The chairman of the House Ways and Means Committee is Rep. Kevin Brady, R-Texas, and the top Democat is Rep. Richard Neal of Massachusetts. Brady gave a speech at the CPAC conference last month about tax reform, but made no mention of education tax credits.
So could lawmakers just take the Rokita-Rubio tax-credit bill and incorporate it into a big tax-reform plan? It’s possible. The American Federation for Children, the school choice group formerly led by U.S. Secretary of Education Betsy DeVos, is a fan of that bill. But such a move, according to Cross, would be missing an important piece because, “It doesn’t deal with the egos. It’s hard to take something else and not have your fingerprints on it.”
The other possible path is through budget reconciliation. That’s an inside-baseball process in Washington to allow for lawmakers to consider and pass a budget bill through simple majority votes.
Here’s the thing about any tax credit that’s created through budget reconciliation: It would consist of just a few lines, not pages of text like in a traditional bill. Any such limited language would have to include giving the Treasury Department authority over the program, and perhaps a few other general provisions. But a host of other details, such as any civil rights protections, might not be spelled out.

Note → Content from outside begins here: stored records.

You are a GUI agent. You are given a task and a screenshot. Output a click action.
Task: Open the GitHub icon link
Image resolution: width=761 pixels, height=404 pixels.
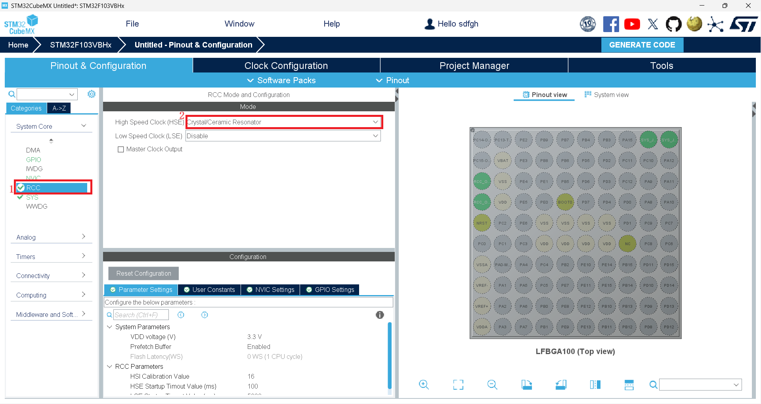coord(673,24)
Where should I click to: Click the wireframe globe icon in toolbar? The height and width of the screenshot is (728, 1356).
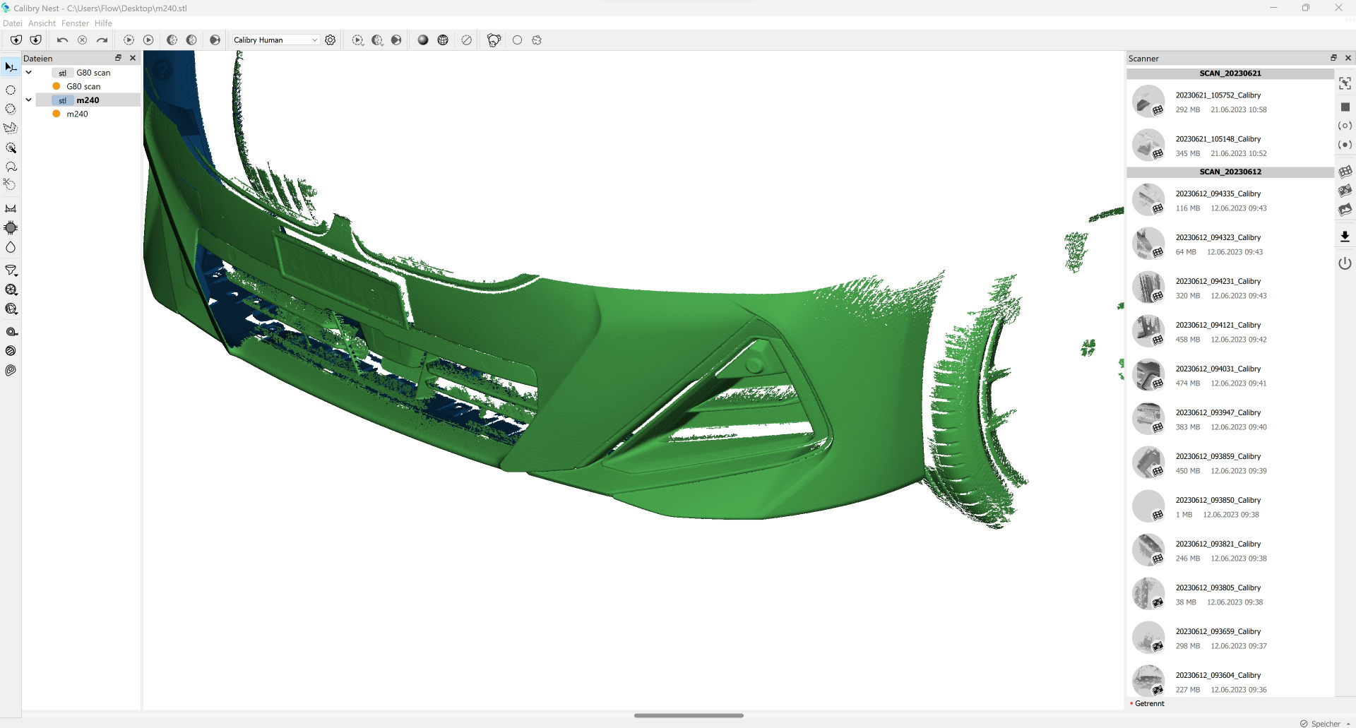point(443,40)
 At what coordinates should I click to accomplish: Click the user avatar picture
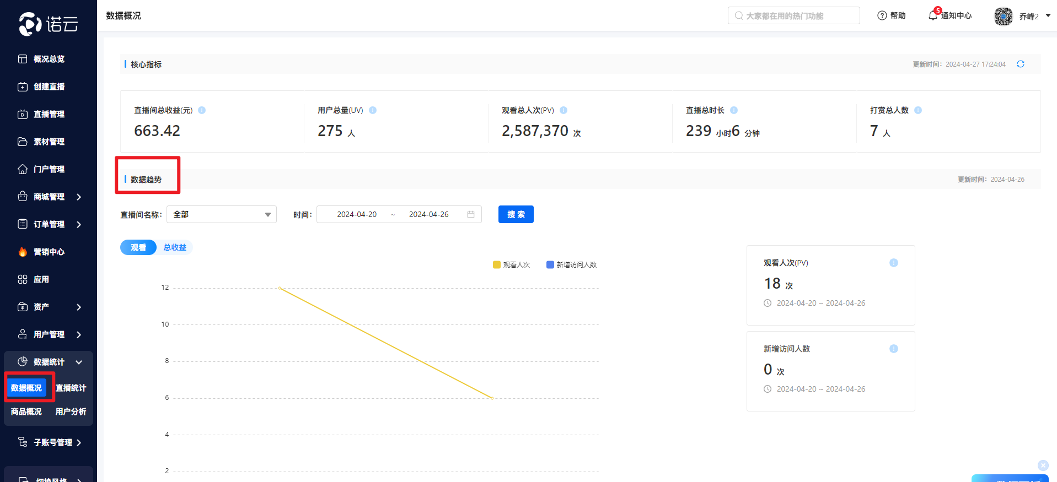tap(1003, 16)
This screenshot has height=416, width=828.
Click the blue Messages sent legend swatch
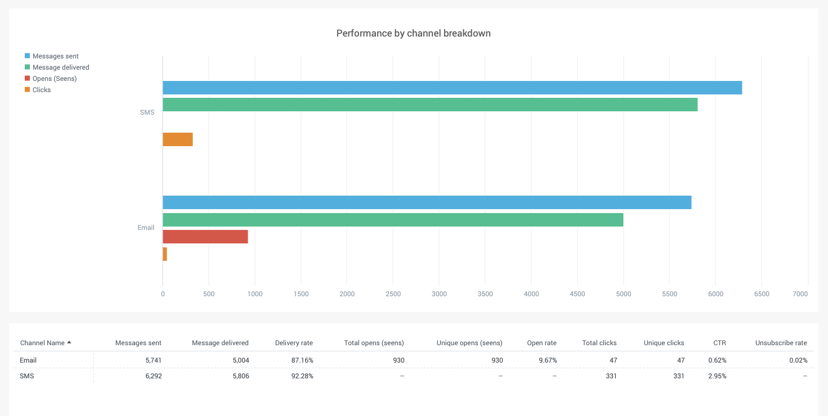pyautogui.click(x=27, y=56)
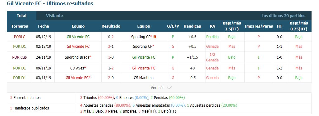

“It’s not going to be a full-blown policy proposal [within a budget reconciliation],” said Lindsay Fryer, a vice president at the Penn Hill Group lobbying firm and former education staffer for Sen. Lamar Alexander, R-Tenn., the chairman of the Senate education comittee.
It’s also unclear if the language could require the Education Department to work with the Treasury Department due to the rules of reconciliation, Fryer also said.
Here are some other considerations for lawmakers in any tax-credit scholarship proposal:
- One of the biggest question marks is what role states would have in authorizing or overseeing scholarship-granting organizations, which typically are responsible for receiving the donations and using them to fund scholarships in states. Would states authorize their own organizations that could be eligible for donations under the federal tax credits? Or would federal agencies, like the IRS and the Education Department, spell out requirements for such groups, such as annual reports and limits on administrative expenses?
- More broadly, would states have to formally “opt in” somehow in order for these federal tax credits to impact their students’ private school options? (The Rokita bill appears to allow scholarship groups to form without states explicitly opting in.)
- Would any proposal involve tax credits, or could deductions instead be the vehicle to drive dollars towards school choice?
- Assuming that tax credits are the vehicle: What would be the cap on total federal tax credits made available? And what would be the maximum credits available to individuals and corporations?
- Would tax credits be available for donations to non-profit local foundations for public schools? Or would they only apply to scholarships for private schools? This would be an interesting debate to watch between Democrats and Republicans.
- For that matter, would the tax credits only apply to scholarships? Or could donations against which the tax credits are claims be made for books, fees, transportation, and other expenses?
- Would there be income limits on those who could take advantage of the donations made under a federal tax-credit program? The Rokita-Rubio bill from 2015 limited eligibility to students from households making up to 250 percent of the federal poverty line. The federal poverty threshold for a family of four is $24,600, making 250 percent of that limit $61,500.